Excerpt
━━━━━━━━━━━━━━━━
I can understand your concerns with that dealership, I'd be looking for another one.*


----------



## noz34me (Dec 15, 2005)

The problem is just not enough GTO's for dealerships to service, hence not much experience with the problems.

I was apprehensive about going in for an oil change- - -talked to the Pontiac service manager at this dealership and he said they had "3 or so" GTO's they had serviced.

When I got there, we talked some more, and asked about what problems he had seen. He said they replaced the rear end in one, and in his words "The guy came in with all sorts of paperwork, the TSB, etc, and all I had to do was order the rear end!"

Not sure what the result would have been if the person didn't have that paperwork. You need to find, and document all you can.


----------



## anmracing (Feb 9, 2005)

What dealer did you go to? Just wondering cause I had an issue (not with the diff) with the dealer on Hayden and Frank Lloyd Wright.


----------



## Justice (Oct 9, 2005)

Showcase Pontiac (14th St & Camelback), Glendale Pontiac (45th Ave & Glendale), and Yates Pontiac (Litchfield & the I-10). Yates was the one that voided the warranty. Glendale is the one that actually took the time to listen to what I said was wrong. Showcase gave me other headaches.


----------
━━━━━━━━━━━━━━━━
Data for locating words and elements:
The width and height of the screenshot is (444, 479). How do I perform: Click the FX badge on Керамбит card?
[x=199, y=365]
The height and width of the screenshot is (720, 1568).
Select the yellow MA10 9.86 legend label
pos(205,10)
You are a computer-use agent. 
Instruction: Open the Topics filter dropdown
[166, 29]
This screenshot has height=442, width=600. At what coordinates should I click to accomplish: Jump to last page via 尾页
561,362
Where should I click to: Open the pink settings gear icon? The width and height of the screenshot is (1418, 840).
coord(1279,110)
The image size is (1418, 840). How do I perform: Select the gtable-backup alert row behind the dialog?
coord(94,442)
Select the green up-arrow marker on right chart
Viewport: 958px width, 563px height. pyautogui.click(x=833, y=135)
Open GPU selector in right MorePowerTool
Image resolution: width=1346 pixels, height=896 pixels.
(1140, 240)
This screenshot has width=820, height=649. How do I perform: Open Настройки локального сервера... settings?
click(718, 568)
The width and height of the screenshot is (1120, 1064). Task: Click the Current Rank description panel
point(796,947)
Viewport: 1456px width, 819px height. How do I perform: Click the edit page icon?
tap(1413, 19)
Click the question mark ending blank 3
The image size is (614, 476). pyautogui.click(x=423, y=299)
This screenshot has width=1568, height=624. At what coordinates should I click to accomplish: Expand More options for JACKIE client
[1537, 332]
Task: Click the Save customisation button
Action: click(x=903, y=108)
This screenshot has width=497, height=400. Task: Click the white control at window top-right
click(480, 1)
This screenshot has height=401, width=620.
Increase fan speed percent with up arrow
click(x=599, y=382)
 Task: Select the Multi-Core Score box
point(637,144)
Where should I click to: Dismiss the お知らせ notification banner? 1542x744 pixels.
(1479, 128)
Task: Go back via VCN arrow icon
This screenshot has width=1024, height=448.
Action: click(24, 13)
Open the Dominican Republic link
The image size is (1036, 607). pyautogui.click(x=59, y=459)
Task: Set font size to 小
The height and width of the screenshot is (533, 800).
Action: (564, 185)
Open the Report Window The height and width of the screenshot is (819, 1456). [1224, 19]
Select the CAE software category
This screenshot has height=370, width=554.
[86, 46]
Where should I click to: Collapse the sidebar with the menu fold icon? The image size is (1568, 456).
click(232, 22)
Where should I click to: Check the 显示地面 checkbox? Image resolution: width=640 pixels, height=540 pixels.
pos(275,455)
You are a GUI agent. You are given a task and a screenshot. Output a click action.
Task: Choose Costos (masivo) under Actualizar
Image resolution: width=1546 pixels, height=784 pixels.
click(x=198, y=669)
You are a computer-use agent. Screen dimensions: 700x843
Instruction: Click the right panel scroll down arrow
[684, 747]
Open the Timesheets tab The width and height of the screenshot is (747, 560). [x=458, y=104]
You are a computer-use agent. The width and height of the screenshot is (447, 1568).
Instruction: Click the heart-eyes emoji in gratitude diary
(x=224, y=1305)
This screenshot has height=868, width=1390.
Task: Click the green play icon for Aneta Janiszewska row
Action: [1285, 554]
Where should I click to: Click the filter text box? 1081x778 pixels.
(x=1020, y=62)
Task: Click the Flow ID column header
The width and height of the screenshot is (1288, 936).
━━━━━━━━━━━━━━━━
Given exercise 1
Duplicate the passage of the GTO dealership thread starting with "When I got there, we" and going on through "(Feb 9, 2005)".
Given exercise 2
Set down the records from their very first line through the line with "pos(205,10)", reproducing each line without change.

Full answer 1
When I got there, we talked some more, and asked about what problems he had seen. He said they replaced the rear end in one, and in his words "The guy came in with all sorts of paperwork, the TSB, etc, and all I had to do was order the rear end!"

Not sure what the result would have been if the person didn't have that paperwork. You need to find, and document all you can.


----------



## anmracing (Feb 9, 2005)

Full answer 2
The width and height of the screenshot is (444, 479). How do I perform: Click the FX badge on Керамбит card?
[x=199, y=365]
The height and width of the screenshot is (720, 1568).
Select the yellow MA10 9.86 legend label
pos(205,10)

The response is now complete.